** Instructions to follow **
All of the entries need to be repeated exactly. Leave nothing out.

** Input data **

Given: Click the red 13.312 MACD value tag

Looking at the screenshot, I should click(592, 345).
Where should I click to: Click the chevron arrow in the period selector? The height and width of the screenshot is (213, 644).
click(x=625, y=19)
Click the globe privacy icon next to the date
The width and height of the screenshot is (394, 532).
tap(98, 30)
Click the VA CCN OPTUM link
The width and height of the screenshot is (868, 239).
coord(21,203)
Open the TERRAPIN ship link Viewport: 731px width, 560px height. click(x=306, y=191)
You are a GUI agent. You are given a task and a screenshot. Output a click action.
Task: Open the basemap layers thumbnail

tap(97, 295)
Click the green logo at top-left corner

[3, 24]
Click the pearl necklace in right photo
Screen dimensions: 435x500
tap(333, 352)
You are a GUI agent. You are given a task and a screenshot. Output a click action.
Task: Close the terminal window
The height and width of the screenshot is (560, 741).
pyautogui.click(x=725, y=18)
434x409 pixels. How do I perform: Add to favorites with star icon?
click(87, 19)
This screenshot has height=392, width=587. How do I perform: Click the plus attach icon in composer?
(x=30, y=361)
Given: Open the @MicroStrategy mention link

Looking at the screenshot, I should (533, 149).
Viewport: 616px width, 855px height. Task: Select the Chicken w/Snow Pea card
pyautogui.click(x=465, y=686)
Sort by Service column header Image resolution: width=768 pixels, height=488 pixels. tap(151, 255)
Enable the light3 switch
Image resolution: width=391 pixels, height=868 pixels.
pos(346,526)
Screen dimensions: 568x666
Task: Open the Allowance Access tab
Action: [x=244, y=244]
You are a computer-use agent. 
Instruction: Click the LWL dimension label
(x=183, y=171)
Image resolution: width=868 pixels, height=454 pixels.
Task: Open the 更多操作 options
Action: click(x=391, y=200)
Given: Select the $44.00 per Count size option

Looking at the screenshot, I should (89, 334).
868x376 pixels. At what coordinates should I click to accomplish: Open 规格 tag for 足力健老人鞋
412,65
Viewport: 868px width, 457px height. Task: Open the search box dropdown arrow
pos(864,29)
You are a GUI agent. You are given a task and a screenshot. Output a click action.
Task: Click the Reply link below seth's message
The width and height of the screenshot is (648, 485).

** Reply to the task **
Given: Click the red 13.312 MACD value tag

Looking at the screenshot, I should click(592, 345).
Where should I click to: Click the chevron arrow in the period selector? The height and width of the screenshot is (213, 644).
click(x=625, y=19)
Click the globe privacy icon next to the date
The width and height of the screenshot is (394, 532).
tap(98, 30)
Click the VA CCN OPTUM link
The width and height of the screenshot is (868, 239).
coord(21,203)
Open the TERRAPIN ship link Viewport: 731px width, 560px height. click(x=306, y=191)
You are a GUI agent. You are given a task and a screenshot. Output a click action.
Task: Open the basemap layers thumbnail

tap(97, 295)
Click the green logo at top-left corner

[3, 24]
Click the pearl necklace in right photo
Screen dimensions: 435x500
tap(333, 352)
You are a GUI agent. You are given a task and a screenshot. Output a click action.
Task: Close the terminal window
The height and width of the screenshot is (560, 741).
pyautogui.click(x=725, y=18)
434x409 pixels. How do I perform: Add to favorites with star icon?
click(87, 19)
This screenshot has height=392, width=587. How do I perform: Click the plus attach icon in composer?
(x=30, y=361)
Given: Open the @MicroStrategy mention link

Looking at the screenshot, I should (533, 149).
Viewport: 616px width, 855px height. Task: Select the Chicken w/Snow Pea card
pyautogui.click(x=465, y=686)
Sort by Service column header Image resolution: width=768 pixels, height=488 pixels. tap(151, 255)
Enable the light3 switch
Image resolution: width=391 pixels, height=868 pixels.
pos(346,526)
Screen dimensions: 568x666
Task: Open the Allowance Access tab
Action: [x=244, y=244]
You are a computer-use agent. 
Instruction: Click the LWL dimension label
(x=183, y=171)
Image resolution: width=868 pixels, height=454 pixels.
Task: Open the 更多操作 options
Action: click(x=391, y=200)
Given: Select the $44.00 per Count size option

Looking at the screenshot, I should (89, 334).
868x376 pixels. At what coordinates should I click to accomplish: Open 规格 tag for 足力健老人鞋
412,65
Viewport: 868px width, 457px height. Task: Open the search box dropdown arrow
pos(864,29)
You are a GUI agent. You are given a task and a screenshot. Output a click action.
Task: Click the Reply link below seth's message
The width and height of the screenshot is (648, 485).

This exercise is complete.